No descubre el hilo negro quien diga que este 2023 será un año eminentemente político. Contadas serán las personas que permanecerán indiferentes o no se sentirán concernidas por el tema al participar en cualquier tipo de reunión o de tertulia informal. Bastará que alguien cite lo escrito en un artículo periodístico, o lo oído o lo visto en algún programa de radio o TV, o lo dicho en sus conferencias mañaneras por el presidente de la República, o la réplica de un líder opositor a los dichos del mandatario, bastará, repito, cualquiera de esas incidencias para que alguna susceptibilidad se sienta herida, algún interés se diga afectado o alguien se levante indignado. La política estará ahí y lo envolverá todo, lo tocará todo y, a querer o no, nos incluirá a todos, con independencia de cuál sea nuestra actividad, ideología, profesión o círculo social. Generará discusiones, escindirá familias y hasta acabará con amistades añejas. Tal es el clima de tensión que estamos viviendo.
El fenómeno descrito, hay que decirlo, no es privativo de México; hoy día ocurre en muchos países. En Estados Unidos, por ejemplo, la atmósfera está cargada de electricidad, con un horizonte sucesorio nebuloso hacia su interior, y una beligerancia peligrosa respecto de China hacia el exterior. Y no se diga Europa, inmersa en un conflicto militar y económico con Rusia que la diplomacia no supo, no pudo o no quiso evitar y para el que no se avizora fin. Por su parte, las naciones de Medio Oriente no superan sus diferencias ancestrales y viven inmersas en conflictos permanentes de intensidad variable. Y en Latinoamérica subsiste la reticencia histórica de las oligarquías autóctonas a tolerar gobiernos progresistas que arriban al poder por la ruta democrática de las urnas, lo que solivianta a los agraviados y provoca protestas sociales. Brasil, Perú, Colombia, Bolivia, Chile, Argentina y, en cierta medida, también México, engrosan esa lista de países en constante y agitada evolución.
Centrémonos en México. El gobierno de López Obrador ha orientado sus esfuerzos en dar atención prioritaria a los estratos poblacionales más olvidados y a desarrollar las regiones más desatendidas. Su afán por atenuar la brecha de desigualdad existente entre mayorías pobres y minorías ricas radicalizó su discurso y lo impregnó de epítetos altisonantes, alimentando un encono social que permanecía soterrado desde la época revolucionaria. Es ese tigre amarrado con que el entonces candidato López Obrador intimidó a los banqueros en una de sus convenciones anuales en Acapulco, amenazándoles con soltarlo si ensuciaban el juego electoral. La polarización que, en política, es inevitable y hasta cierto punto natural, transitó a lo largo de sus cuatro años de gestión hacia una aversión obsesiva por el adversario, lo que canceló toda posibilidad de entendimiento en asuntos nacionales que debían estar por encima de diferencias partidistas.

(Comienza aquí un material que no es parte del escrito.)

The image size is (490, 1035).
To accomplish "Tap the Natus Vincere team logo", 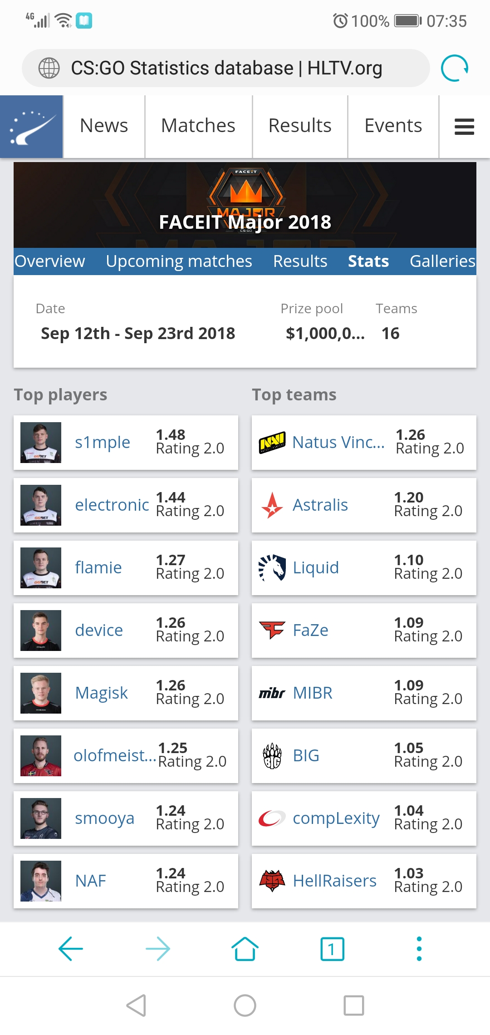I will click(272, 443).
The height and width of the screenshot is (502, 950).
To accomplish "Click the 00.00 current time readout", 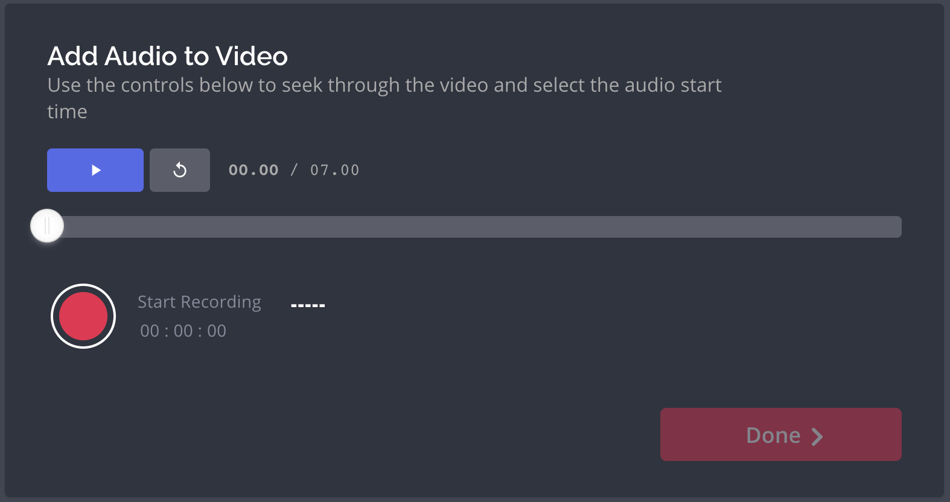I will [253, 170].
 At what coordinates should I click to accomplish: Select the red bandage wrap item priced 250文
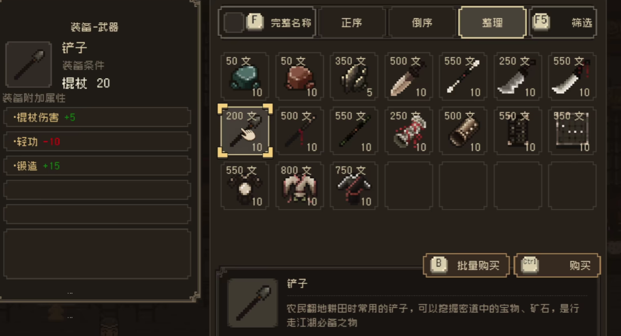pyautogui.click(x=409, y=131)
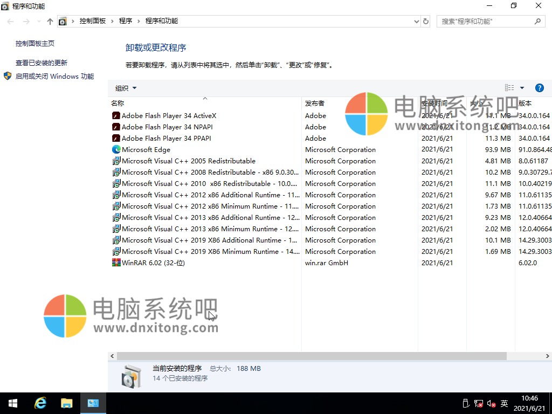
Task: Click the up-arrow folder navigation icon
Action: (50, 21)

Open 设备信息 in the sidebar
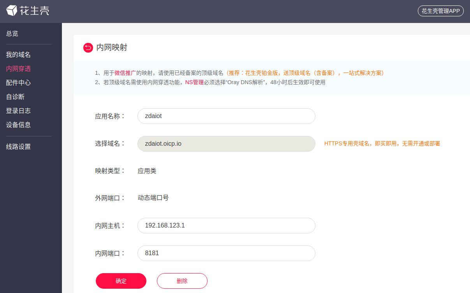point(18,125)
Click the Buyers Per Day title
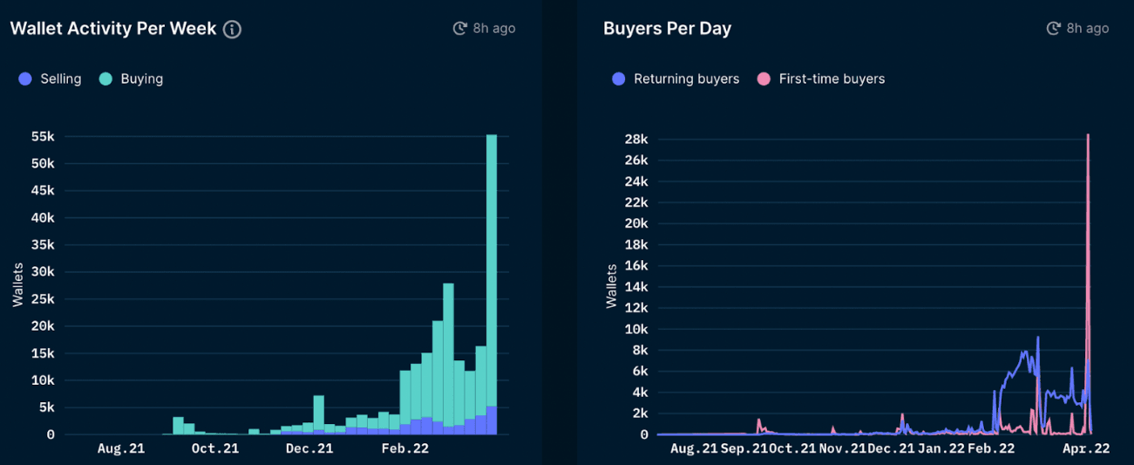Screen dimensions: 1134x465 (667, 29)
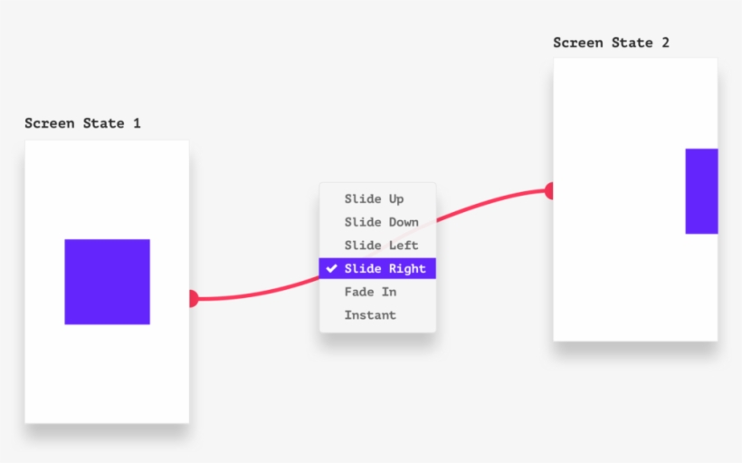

El saldo en términos electorales de ese enfrentamiento favorece abrumadoramente al partido del presidente, al extremo de que, con cualquier candidata o candidato que presente, se da por descontado el triunfo de su movimiento social el 2024. La oposición ya lo asumió y todo indica que se limitará a dar la batalla este 2023 en el Edomex y en Coahuila. De ahí su falta de aplicación por concretar una improbable coalición de alcance nacional para la que, además de todo, carece de abanderados viables. Se trata de un virtual desistimiento que desalienta a los numerosos pero dispersos sectores que no disponen de ninguna opción política para encauzar su fervor antilopezobradorista. Así las cosas, el interés político se reducirá a saber quién será finalmente la que -o el que- encabece a la Cuarta Transformación el sexenio 2024-2030.